To address this shortcoming, there has been increased commercial and academic interest in configurable, customizable, and reconfigurable processor architectures over the past few years. Companies like ARC and Tensilica have long been offering configurable and customizable processors along with supporting tool chains [6, 7] . Academic researchers have also been embedding FPGA-like reconfigurable functional units (RFUs) in processor datapaths to implement custom instructions [8, 9] , and customizable co-processors to offload performancecritical computations from their host processors [10] . However, most customizable processors are also aimed at the ASIC market, making them difficult to recustomize once they have been manufactured; and RFUs are often constrained by fixed architectures that limit the range of custom operations they can support. Although soft-core versions of these processors are commonly used for functional validation, they are not designed to be implemented in FPGAs.

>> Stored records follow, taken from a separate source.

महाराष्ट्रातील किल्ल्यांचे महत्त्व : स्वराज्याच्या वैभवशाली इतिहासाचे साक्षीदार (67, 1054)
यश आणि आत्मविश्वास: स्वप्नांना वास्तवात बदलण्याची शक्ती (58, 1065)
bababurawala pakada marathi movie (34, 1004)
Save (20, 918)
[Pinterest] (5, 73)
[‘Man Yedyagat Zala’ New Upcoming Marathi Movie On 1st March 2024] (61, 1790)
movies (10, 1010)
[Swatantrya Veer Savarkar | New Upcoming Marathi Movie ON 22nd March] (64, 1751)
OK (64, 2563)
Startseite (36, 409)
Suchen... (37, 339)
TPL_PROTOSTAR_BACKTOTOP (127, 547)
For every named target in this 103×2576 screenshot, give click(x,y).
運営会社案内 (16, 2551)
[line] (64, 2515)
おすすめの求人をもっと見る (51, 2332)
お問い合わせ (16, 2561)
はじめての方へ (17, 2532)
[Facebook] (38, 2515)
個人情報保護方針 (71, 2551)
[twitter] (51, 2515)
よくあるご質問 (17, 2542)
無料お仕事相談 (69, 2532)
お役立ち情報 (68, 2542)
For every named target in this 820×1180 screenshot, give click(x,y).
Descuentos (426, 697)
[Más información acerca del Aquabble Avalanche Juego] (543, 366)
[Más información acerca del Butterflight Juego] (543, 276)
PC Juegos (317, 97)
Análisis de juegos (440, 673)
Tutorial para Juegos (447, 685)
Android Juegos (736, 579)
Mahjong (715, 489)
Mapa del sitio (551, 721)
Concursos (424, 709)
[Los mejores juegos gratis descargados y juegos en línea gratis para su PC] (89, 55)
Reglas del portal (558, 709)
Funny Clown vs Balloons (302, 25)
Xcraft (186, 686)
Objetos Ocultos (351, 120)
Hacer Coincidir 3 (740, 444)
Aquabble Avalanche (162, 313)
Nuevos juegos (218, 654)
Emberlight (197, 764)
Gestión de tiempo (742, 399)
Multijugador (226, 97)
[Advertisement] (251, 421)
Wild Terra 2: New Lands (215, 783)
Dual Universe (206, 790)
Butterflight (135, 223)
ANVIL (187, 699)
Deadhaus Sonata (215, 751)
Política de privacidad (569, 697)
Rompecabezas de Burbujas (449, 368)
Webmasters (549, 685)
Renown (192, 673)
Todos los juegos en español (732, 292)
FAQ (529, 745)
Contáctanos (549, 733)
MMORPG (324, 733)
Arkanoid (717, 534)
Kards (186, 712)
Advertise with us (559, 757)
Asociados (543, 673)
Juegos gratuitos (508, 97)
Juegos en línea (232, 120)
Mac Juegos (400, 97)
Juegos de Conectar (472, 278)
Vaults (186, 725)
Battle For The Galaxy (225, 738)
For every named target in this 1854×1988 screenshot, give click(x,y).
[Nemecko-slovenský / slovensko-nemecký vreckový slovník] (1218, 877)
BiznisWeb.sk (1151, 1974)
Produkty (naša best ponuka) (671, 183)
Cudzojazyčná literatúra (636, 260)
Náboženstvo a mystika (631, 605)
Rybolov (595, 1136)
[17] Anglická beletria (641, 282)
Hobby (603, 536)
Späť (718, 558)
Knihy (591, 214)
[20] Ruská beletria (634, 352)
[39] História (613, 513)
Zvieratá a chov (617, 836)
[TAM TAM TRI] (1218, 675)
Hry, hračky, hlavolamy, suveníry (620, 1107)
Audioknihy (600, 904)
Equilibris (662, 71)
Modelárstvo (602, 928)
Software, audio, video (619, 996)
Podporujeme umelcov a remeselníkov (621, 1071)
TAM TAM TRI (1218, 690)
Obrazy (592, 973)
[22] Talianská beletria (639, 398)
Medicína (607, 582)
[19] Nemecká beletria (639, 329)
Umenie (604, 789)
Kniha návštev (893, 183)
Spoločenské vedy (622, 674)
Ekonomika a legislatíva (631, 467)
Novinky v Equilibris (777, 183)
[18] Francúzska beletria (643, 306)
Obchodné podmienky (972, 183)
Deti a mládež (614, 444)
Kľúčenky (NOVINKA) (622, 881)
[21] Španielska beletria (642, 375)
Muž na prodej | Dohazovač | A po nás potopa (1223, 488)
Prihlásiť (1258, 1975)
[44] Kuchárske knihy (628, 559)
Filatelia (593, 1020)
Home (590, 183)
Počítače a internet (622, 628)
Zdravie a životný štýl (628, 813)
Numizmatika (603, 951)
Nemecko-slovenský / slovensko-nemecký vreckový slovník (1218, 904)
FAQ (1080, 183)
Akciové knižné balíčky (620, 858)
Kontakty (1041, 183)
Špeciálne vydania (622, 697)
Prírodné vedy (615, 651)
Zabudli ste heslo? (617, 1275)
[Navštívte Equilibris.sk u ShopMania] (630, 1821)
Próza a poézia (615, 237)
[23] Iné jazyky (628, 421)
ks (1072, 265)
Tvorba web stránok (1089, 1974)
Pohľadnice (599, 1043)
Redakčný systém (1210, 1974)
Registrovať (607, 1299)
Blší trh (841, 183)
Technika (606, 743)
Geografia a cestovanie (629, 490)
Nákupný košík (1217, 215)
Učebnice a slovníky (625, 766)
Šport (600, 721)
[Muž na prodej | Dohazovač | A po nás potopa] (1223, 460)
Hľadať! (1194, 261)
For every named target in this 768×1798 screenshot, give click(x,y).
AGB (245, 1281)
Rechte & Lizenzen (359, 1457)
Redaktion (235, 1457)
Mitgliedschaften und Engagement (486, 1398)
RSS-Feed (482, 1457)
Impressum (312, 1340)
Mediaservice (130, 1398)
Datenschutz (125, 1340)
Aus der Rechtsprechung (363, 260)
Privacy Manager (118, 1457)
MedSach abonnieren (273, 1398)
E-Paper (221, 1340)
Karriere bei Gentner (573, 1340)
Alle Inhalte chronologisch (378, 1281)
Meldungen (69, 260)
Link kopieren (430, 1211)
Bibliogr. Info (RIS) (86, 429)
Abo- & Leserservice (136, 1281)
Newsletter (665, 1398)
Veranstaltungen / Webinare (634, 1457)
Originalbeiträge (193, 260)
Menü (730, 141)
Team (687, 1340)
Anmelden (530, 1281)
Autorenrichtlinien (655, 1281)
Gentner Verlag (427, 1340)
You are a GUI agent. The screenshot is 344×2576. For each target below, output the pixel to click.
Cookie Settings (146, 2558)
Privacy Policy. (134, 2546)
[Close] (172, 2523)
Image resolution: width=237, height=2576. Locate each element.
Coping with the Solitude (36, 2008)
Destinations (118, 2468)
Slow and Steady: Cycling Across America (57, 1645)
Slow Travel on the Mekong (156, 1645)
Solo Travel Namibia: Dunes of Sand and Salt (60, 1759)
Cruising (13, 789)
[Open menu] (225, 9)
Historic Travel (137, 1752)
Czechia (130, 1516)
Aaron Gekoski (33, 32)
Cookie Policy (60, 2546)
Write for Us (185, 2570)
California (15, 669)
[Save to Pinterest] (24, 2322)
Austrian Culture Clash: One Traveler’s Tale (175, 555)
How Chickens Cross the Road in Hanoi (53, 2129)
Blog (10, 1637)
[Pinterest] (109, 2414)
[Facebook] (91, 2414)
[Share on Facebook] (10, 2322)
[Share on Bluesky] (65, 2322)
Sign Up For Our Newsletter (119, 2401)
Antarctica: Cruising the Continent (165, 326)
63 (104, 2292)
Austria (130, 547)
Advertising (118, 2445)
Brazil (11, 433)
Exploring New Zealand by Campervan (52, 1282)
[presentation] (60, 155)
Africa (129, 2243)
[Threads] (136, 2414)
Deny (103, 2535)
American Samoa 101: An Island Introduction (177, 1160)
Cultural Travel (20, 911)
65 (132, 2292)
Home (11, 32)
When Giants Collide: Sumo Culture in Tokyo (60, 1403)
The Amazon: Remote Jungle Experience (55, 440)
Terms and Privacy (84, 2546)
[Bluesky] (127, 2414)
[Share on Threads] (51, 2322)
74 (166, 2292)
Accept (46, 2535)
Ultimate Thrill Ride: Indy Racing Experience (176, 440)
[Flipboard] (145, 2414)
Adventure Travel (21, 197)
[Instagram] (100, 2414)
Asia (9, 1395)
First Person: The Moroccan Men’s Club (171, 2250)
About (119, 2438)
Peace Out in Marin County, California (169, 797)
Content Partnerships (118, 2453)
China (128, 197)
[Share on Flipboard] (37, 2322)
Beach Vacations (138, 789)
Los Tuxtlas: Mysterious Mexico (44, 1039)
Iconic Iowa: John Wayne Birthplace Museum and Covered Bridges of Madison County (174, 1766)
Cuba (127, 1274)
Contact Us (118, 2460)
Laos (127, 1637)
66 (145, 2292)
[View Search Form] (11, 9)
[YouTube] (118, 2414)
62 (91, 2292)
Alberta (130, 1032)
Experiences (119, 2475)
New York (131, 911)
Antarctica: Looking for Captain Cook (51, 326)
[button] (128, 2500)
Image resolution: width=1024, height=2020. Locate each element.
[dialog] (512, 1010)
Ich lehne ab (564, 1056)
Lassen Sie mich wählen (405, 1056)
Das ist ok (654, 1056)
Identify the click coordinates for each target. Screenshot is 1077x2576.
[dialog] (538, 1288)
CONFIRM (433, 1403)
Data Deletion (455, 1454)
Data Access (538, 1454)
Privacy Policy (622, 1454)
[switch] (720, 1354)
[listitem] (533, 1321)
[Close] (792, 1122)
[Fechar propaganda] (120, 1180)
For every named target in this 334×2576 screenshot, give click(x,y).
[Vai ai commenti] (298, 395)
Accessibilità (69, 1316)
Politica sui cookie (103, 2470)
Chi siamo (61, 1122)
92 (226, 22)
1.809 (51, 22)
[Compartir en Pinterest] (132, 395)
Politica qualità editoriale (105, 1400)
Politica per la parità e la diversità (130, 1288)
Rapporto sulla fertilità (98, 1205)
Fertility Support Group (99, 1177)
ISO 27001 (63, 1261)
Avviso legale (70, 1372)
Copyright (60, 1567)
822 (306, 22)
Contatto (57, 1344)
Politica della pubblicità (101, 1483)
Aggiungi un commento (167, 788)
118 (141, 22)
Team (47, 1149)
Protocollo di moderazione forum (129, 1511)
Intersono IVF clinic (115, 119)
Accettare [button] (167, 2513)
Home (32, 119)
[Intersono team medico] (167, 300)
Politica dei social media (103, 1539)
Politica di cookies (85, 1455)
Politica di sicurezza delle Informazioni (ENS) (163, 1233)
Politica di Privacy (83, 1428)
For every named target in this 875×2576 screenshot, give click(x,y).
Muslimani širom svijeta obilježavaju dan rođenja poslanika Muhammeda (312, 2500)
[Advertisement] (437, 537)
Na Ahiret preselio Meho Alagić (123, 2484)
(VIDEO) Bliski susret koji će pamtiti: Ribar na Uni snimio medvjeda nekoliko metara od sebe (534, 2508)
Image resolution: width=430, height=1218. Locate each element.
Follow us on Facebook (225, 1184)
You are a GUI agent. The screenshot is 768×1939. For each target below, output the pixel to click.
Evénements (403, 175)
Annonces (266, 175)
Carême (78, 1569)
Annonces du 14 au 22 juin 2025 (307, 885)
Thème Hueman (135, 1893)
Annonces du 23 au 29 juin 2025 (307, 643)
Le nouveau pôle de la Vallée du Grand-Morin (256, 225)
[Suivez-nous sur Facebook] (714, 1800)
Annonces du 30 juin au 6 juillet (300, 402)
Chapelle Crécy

Soft processors are an alternative to ASIPs and customizable processors since they can easily and quickly be reconfigured and implemented in FPGAs. They can also leverage available FPGA resources to provide very efficient implementations. In [11, 12] , the authors describe the Soft Processor Rapid Exploration Environment (SPREE), which they used to create and evaluate the area, execution performance, and energy consumption of various soft processor implementations. The results of this study provide several insights into the trade-offs involved in designing soft processors that issue and execute single instructions. Our work builds upon these results and examines the effects of datapath and ISA customization on the performance and area of soft VLIW datapaths.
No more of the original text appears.